Few studies have investigated temporal stability of WBC DNA methylation in serial samples from the same individuals (28–30), which is an important step before utilization of a biomarker in population-based studies. Given that only methylation traits that are stable over time can be well characterized using a single blood sample, it is important to establish the temporal stability of methylation markers in WBC DNA. The aim of our study was to identify stable variable methylated probes (VMP), i.e., markers that are variable in the population, yet stable over time, and to investigate associations with age, reproductive and hormonal history, and lifestyle factors. Cross-sectional and longitudinal analyses were carried out based on 92 paired serial blood samples collected at two time points approximately six years apart, from women participating in the Breakthrough Generations Study (BGS).

Study subjects

The study subjects were a sample of 92 participants in the BGS, a large general population cohort consisting of approximately 110,000 women enrolled in the UK from 2003 to 2011 (31). Eligible women were those enrolled in 2004 and who met the following criteria: had a blood sample and questionnaire collected at baseline (T0) and again at follow-up six years later (T1), 35 to 84 years old at enrollment, be free of any cancer before second blood collection, have blood samples received at processing lab no more than one day after collection, being white, and not known to have a relative in the eligible population. This identified a total of 532 eligible women. This population was further restricted to those reporting no problems at collection or processing (e.g., lipemic, hemolyzed, clotted samples), and with time between the receipt of the two samples ranging from 5.5 to 6.5 years. This resulted in 418 women eligible to be included in the analyses. We obtained a random sample of these 418 women to fill in two 96-well plates with paired T0 and T1 DNA samples from each woman, and obtained methylation data from 92 pairs of samples. Paired samples were processed on the same chips to minimize intraindividual batch effects. Sample storage time in liquid nitrogen tanks at −80°C was 7.1 years for T0 (range, 6.8–7.7) and 1.2 years for T1 (range, 0.6–1.3). For quality control (QC), we included duplicate samples from four study subjects that showed strong correlation (R2 > 0.90) across probes that had methylation levels between 30% and 70%. This correlation compared to R2 < 0.69 in the unrelated pairs. We also included reference DNA samples 100% and 0% methylated (in duplicate), which were used to filter poor performing probes (see below).
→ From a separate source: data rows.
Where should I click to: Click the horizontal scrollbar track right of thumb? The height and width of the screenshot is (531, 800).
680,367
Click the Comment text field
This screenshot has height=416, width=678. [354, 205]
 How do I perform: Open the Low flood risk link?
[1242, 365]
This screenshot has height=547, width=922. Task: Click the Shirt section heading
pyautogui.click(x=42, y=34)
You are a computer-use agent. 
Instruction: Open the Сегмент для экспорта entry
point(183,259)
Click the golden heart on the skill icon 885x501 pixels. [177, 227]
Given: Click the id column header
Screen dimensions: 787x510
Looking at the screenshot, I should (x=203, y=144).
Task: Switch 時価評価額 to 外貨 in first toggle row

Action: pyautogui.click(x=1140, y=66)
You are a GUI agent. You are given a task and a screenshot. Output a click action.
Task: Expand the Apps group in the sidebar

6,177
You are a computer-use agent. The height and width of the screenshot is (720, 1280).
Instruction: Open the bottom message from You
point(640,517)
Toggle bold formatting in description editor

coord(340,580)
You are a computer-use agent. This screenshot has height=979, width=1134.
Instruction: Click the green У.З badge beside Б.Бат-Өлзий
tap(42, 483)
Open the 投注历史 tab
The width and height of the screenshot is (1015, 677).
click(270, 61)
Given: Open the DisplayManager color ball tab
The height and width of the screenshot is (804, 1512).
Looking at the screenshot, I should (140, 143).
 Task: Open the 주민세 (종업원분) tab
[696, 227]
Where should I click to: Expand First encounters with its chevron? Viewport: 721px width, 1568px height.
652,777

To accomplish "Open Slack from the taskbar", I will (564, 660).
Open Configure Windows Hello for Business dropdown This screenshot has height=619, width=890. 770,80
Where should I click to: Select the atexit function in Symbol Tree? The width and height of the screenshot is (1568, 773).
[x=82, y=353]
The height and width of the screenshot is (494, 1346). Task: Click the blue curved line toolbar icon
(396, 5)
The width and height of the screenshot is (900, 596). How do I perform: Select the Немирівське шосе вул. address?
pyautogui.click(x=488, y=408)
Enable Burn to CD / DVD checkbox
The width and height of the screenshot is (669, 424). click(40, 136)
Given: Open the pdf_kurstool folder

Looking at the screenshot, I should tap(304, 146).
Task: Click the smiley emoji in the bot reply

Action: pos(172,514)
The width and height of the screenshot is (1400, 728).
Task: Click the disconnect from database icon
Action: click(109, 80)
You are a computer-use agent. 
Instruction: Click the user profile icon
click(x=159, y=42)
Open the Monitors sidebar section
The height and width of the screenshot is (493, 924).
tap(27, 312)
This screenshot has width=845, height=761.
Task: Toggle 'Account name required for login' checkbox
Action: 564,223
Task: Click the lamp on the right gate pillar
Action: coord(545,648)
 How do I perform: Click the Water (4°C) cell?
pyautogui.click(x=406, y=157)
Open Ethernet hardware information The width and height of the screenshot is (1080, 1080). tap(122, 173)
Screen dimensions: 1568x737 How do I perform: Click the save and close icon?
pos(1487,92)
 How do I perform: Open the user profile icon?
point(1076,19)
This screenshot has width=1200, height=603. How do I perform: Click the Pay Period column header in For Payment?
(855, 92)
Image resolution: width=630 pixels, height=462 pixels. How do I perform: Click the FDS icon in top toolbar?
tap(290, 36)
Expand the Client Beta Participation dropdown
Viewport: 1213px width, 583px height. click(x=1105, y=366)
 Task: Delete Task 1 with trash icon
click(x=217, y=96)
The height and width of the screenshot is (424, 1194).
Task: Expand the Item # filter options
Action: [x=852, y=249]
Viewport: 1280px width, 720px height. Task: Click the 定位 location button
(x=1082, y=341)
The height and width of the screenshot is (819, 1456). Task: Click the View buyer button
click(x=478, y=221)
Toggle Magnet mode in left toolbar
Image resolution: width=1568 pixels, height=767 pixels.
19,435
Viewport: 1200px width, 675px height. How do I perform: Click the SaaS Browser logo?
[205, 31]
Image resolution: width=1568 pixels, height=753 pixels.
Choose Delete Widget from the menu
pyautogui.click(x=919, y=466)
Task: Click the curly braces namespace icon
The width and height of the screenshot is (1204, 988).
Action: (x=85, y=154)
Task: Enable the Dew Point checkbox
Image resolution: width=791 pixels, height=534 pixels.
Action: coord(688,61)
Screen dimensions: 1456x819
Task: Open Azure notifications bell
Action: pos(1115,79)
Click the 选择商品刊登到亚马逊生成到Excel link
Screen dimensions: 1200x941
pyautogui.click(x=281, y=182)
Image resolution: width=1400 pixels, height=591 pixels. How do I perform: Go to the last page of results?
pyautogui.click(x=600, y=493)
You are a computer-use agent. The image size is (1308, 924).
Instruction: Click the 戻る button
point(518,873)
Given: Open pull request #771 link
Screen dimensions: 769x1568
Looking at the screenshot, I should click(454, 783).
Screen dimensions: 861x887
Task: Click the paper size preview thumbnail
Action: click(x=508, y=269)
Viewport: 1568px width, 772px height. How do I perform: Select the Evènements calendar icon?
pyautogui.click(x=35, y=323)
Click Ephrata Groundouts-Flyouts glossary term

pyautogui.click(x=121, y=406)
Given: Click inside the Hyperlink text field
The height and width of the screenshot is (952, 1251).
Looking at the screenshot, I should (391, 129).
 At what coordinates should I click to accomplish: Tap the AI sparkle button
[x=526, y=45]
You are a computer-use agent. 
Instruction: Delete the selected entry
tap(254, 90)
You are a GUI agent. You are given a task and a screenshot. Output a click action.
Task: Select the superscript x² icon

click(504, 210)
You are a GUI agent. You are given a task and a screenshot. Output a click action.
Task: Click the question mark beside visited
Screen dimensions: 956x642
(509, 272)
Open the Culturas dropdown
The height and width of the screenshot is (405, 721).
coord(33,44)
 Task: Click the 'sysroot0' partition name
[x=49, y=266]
Illumina 450K beadchip methylation analysis

DNA samples were extracted from buffy coats using DNA Blood Mini Kits (Qiagen). Bisulphite conversion of 600 ng of each DNA sample was performed using the EZ-96 DNA Methylation-Gold Kit according to the manufacturer's protocol (Zymo Research). Then, 4 μL of bisulphite-converted DNA was used for hybridization on the Infinium HumanMethylation 450 BeadChip, following the Illumina Infinium HD Methylation protocol (Illumina). Hybridization, scanning, and raw data processing were performed by UCL Genomics (www.genomics.ucl.ac.uk/). The intensities of the images were extracted using the GenomeStudio (v.2011.1) Methylation module (1.9.0) software (Illumina), which normalizes within-sample data using different internal controls that are present on the HumanMethylation 450 BeadChip and internal background probes. The methylation score for each CpG was represented as a β value according to the fluorescent intensity ratio with any values between 0 (unmethylated) and 1 (completely methylated). Raw microarray data, processed data, and a table of all intraclass correlation coefficient (ICC) and interquartile range (IQR) for each probe are available from Gene Expression Omnibus (accession GSE61151).

Statistical analysis

Raw methylation data were exported from GenomeStudio as background subtracted β values with corresponding detection P values. Quality control exclusion criteria were as follows: probes not detected in the population (detection P value > 0.05), samples with >1% of probes not detected, and probes not detected in >20% of samples. A total of 484,954 probes and all samples passed these initial quality control measures. The resulting data sets included samples from 92 individuals at T0 and a repeated sample from the same 92 individuals at T1. Data were preprocessed using peak-based correction (32) and COMBAT to adjust for batch effects (33). Individual probes were further filtered based on the following criteria: (i) 100% methylated reference β > 0.80 and 0% unmethylated reference β < 0.20 (excluding 40,470 probes), and (ii) annotated SNPs located within probe sequence (excluding 89,474 probes), leaving a total of 355,633 probes for further analysis.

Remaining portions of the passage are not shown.